The 2-2 draw against Sunderland, who only secured their Premier League status last week, did see Watford fans roundly applaud their outgoing head coach as he performed a lap of honour after the full-time whistle.
"His time here has been a success," Deeney told Sky Sports.
"He's brought me on a lot as a player and a person. I have nothing but gratitude. We've had 16 new players and he's made it seem effortless.
"Sunderland have been in the bottom three and managed to stay up, and Sam Allardyce is being hailed as a great manager, which he is, for keeping them up.
"But we've seemingly coasted through this season, never really flirted with relegation, and our gaffer's been sacked. It's one of those crazy ones."
Watford effectively secured survival long ago but Sunday's draw was only the eighth point they have taken from the last 30 available.
Flores' side have also managed only four wins since Christmas - against Newcastle, Crystal Palace, Aston Villa and West Brom - and Deeney admits the team may have lost focus.
"It's been very difficult to drive forward with that same focus at some times," Deeney said.
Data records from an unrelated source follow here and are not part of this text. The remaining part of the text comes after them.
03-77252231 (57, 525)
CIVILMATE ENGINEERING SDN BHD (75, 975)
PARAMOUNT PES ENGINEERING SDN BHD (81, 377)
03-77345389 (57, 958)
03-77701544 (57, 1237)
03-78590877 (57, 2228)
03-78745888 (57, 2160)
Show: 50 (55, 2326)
"Maybe we've left some 50/50 tackles out there in recent games whereas we were winning the 30/70 tackles against us at the start of the season.
"This is human nature and it doesn't take away from the achievements of the club."
While Flores leaves despite keeping the Hornets up comfortably, Allardyce was greeted with great fanfare by Sunderland supporters at Vicarage Road after the Black Cats scraped to safety last week.
Sunderland spent 237 days in the relegation zone this season - only Southampton in 1998-99 endured longer in the Premier League and avoided the drop - and Allardyce admits the club will be busy in the summer transfer window.
"Do we need to do a lot of business? Yes," Allardyce said.
"Our recruitment has been put on hold because we didn't know which division we would be in. We have to catch up with those who have been safe for quite a while.
"But in the end as time goes by, we will be very thorough in what we do and make sure we make right decisions."